Evaluate Open Source Software

Given the rise in threat of open source software supply chain attakcs, developers should identify potential candidates for open-source dependencies and evaluate them against your needs and the required security posture.

Why Evaluate Open Source Software

Open source software is a critical part of modern software development. It is important to evaluate the open source software uses to ensure it meets the needs and is secure. Security is not a given with open source software, and furthermore, what is secure today may not be secure tomorrow so scanning dependencies for known vulnerabilities doesn’t always cover all bases. This is why we need to look for evidence of a strong security posture and a commitment to security from the maintainers of the open source software we use.
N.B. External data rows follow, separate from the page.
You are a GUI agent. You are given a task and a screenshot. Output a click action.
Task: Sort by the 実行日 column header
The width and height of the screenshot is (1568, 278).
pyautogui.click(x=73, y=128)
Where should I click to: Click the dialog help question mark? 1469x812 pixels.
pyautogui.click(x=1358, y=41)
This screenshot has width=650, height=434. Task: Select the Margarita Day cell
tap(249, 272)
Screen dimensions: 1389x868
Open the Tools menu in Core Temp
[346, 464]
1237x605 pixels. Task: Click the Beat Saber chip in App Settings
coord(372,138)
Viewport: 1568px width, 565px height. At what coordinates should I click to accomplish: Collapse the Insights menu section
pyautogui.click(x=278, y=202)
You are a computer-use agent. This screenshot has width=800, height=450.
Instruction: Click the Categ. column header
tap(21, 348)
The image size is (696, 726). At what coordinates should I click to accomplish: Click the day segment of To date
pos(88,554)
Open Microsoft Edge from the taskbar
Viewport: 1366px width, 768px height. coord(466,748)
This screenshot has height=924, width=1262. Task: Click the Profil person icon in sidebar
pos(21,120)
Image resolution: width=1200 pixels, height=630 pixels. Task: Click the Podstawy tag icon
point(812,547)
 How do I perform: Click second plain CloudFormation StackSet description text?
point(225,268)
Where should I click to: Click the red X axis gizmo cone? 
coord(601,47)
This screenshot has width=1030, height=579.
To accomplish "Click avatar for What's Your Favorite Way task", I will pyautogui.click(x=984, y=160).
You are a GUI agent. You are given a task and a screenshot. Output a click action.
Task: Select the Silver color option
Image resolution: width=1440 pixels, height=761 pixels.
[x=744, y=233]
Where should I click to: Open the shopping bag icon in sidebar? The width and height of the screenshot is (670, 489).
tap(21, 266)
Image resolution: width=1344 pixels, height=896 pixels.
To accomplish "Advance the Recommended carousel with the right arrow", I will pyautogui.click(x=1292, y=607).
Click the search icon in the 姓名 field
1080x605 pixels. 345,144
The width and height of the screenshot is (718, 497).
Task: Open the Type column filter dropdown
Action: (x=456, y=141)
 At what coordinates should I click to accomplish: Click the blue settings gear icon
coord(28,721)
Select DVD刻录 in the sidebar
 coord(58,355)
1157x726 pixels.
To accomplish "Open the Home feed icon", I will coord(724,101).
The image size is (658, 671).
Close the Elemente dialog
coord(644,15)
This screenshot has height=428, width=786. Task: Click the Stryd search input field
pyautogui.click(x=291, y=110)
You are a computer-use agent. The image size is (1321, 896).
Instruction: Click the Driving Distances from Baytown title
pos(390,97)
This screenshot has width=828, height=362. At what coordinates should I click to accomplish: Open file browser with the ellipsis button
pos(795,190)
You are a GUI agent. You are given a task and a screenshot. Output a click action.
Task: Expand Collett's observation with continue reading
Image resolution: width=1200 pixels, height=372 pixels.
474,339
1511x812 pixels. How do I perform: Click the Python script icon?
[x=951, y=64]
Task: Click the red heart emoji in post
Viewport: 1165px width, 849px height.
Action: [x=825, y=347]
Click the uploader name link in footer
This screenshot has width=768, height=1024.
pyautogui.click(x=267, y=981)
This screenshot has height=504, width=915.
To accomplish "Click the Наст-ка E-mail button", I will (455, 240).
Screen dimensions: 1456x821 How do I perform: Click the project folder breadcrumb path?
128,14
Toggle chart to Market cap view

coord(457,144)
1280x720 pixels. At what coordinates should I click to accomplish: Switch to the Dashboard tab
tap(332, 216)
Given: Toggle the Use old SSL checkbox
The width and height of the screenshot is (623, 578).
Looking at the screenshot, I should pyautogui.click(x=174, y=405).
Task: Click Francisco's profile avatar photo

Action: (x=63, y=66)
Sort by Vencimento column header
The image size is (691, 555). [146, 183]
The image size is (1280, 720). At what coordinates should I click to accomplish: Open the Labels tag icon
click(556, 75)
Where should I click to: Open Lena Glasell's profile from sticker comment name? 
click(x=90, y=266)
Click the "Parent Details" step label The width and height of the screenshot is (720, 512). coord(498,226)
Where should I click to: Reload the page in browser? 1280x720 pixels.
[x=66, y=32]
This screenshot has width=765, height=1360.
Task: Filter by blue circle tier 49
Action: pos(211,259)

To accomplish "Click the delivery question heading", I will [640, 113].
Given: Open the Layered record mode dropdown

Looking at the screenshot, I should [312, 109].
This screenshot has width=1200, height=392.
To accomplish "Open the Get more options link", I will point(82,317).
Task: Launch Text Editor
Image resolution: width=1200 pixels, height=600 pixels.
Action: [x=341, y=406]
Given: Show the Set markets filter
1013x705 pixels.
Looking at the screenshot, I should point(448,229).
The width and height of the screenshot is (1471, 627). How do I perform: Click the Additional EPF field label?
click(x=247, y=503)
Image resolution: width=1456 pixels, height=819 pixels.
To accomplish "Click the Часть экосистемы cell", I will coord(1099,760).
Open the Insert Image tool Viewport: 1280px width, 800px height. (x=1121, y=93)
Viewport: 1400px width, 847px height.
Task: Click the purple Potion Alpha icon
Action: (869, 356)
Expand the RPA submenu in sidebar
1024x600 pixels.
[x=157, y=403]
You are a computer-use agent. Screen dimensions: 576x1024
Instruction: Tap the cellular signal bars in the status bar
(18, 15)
When to Evaluate Open Source Software

You should evaluate open source software before you use it in your project. This is especially important if the software is a dependency of your project, as it can introduce security vulnerabilities and other issues into your project. Code reviewers should also be aware of the open source software used in the project and be able to use the tools and resources mentioned below to evaluate the security of the open source software that is being added to the project.

Applying Open Source Software Evaluation

When evaluating open source software, consider the following:

• Can you avoid adding it as a dependency? The best dependency is the one you don’t have.
• Is it maintained? How often and at what engineering rigor (i.e. code reviews, branch protection, tests)
• Is there evidence that effort is taken to make it secure?
• Can you find a reference that it is used significantly downstream by other projects or is referenced by known and trusted documentation? How many stars and forks does it have on GitHub?
• Is it easy to use securely?
• Does the license allow you to use it in your project?
• Are there instructions on how to report vulnerabilities?
• Does it have any known vulnerabilities or security issues?
• Are its dependencies secure, or at least up to date and actively maintained?
• Has it been audited by a third party such as the OpenSSF Security Reviews?

Tools for Evaluating Open Source Software

• OpenSSF Scorecards - This tool actually automates some of the checks in the list above and can be used to evaluate the security posture of open source projects. This can run as a GitHub action or in the Command Line Interface (CLI) to provide a security scorecard for open source projects. Note which metrics are important to you, your organization and the customer’s. This tool is used by known open source program offices (OSPO) for measuring open source contributions by their employees.
• OWASP Dependency-Check - a software composition analysis utility that identifies project dependencies and checks if there are any known, publicly disclosed, vulnerabilities.
• Concise Guide for Evaluating Open Source Software - a guide to help you expand upon the knowledge in this page to evaluate open source software.